··· Study material
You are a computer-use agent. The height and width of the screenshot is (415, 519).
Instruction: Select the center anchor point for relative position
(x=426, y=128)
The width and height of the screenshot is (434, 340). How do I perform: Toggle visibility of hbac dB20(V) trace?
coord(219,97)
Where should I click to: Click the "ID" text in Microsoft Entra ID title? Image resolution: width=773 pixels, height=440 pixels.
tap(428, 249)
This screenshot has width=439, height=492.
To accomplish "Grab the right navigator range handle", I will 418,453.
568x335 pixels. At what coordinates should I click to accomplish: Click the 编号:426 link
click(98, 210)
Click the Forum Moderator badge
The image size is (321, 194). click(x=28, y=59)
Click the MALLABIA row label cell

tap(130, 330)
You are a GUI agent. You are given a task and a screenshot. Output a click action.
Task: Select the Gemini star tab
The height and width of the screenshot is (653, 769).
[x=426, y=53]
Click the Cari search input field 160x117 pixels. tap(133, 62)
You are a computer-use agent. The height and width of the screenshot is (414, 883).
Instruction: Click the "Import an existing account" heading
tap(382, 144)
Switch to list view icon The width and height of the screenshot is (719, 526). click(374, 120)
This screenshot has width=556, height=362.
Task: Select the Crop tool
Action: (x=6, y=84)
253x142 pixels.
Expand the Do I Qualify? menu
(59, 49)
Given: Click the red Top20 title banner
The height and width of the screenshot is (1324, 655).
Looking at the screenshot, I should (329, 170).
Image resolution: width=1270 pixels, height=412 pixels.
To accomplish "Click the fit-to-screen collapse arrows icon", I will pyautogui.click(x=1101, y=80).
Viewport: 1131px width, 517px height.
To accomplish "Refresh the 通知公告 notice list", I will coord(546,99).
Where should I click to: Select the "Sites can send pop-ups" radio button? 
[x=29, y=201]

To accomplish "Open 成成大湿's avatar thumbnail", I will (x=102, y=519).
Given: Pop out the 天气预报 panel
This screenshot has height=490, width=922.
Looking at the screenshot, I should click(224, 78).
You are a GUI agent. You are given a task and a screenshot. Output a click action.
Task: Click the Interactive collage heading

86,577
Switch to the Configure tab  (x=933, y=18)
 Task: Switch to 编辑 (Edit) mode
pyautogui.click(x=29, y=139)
······
Activity
From top to bottom, repeat the material above word for word.

Answer box
You are a computer-use agent. The height and width of the screenshot is (415, 519).
Instruction: Select the center anchor point for relative position
(x=426, y=128)
The width and height of the screenshot is (434, 340). How do I perform: Toggle visibility of hbac dB20(V) trace?
coord(219,97)
Where should I click to: Click the "ID" text in Microsoft Entra ID title? Image resolution: width=773 pixels, height=440 pixels.
tap(428, 249)
This screenshot has width=439, height=492.
To accomplish "Grab the right navigator range handle", I will 418,453.
568x335 pixels. At what coordinates should I click to accomplish: Click the 编号:426 link
click(98, 210)
Click the Forum Moderator badge
The image size is (321, 194). click(x=28, y=59)
Click the MALLABIA row label cell

tap(130, 330)
You are a GUI agent. You are given a task and a screenshot. Output a click action.
Task: Select the Gemini star tab
The height and width of the screenshot is (653, 769).
[x=426, y=53]
Click the Cari search input field 160x117 pixels. tap(133, 62)
You are a computer-use agent. The height and width of the screenshot is (414, 883).
Instruction: Click the "Import an existing account" heading
tap(382, 144)
Switch to list view icon The width and height of the screenshot is (719, 526). click(374, 120)
This screenshot has width=556, height=362.
Task: Select the Crop tool
Action: (x=6, y=84)
253x142 pixels.
Expand the Do I Qualify? menu
(59, 49)
Given: Click the red Top20 title banner
The height and width of the screenshot is (1324, 655).
Looking at the screenshot, I should (329, 170).
Image resolution: width=1270 pixels, height=412 pixels.
To accomplish "Click the fit-to-screen collapse arrows icon", I will pyautogui.click(x=1101, y=80).
Viewport: 1131px width, 517px height.
To accomplish "Refresh the 通知公告 notice list", I will coord(546,99).
Where should I click to: Select the "Sites can send pop-ups" radio button? 
[x=29, y=201]

To accomplish "Open 成成大湿's avatar thumbnail", I will (x=102, y=519).
Given: Pop out the 天气预报 panel
This screenshot has height=490, width=922.
Looking at the screenshot, I should click(224, 78).
You are a GUI agent. You are given a task and a screenshot. Output a click action.
Task: Click the Interactive collage heading

86,577
Switch to the Configure tab  (x=933, y=18)
 Task: Switch to 编辑 (Edit) mode
pyautogui.click(x=29, y=139)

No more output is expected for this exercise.